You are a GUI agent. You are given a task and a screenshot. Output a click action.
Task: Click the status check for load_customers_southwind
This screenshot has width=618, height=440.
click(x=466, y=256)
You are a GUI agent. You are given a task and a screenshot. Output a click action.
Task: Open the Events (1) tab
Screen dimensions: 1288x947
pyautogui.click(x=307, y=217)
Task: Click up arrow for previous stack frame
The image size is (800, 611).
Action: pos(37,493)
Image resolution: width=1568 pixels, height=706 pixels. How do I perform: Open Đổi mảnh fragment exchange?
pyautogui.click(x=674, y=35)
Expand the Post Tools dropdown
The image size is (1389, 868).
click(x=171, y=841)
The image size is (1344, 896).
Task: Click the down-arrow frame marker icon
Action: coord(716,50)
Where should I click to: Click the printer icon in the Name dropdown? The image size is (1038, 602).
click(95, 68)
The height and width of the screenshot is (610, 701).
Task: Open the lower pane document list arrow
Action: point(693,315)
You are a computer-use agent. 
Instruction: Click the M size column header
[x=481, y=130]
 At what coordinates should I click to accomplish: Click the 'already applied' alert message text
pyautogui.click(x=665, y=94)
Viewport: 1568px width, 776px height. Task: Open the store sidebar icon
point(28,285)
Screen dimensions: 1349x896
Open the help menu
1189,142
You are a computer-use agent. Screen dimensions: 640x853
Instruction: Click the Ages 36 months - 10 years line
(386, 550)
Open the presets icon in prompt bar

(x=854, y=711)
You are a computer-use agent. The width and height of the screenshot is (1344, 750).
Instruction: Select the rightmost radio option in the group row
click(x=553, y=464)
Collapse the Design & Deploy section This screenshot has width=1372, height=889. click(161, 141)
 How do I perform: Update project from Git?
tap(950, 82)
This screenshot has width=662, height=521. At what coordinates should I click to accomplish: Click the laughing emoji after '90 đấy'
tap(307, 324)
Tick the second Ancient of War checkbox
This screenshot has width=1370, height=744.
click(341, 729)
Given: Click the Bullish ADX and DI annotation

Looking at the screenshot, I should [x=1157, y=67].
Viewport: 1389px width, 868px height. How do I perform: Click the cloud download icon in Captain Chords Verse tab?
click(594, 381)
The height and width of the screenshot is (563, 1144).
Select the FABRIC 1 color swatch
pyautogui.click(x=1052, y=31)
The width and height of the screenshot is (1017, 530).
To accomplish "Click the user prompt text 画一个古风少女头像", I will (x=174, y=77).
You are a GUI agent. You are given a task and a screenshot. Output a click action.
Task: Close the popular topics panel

YOUR INSTRUCTIONS:
Return every line of the items above that contains the word "Select".

SOLUTION FOR THIS EXERCISE:
Instruction: Select the rightmost radio option in the group row
Select the FABRIC 1 color swatch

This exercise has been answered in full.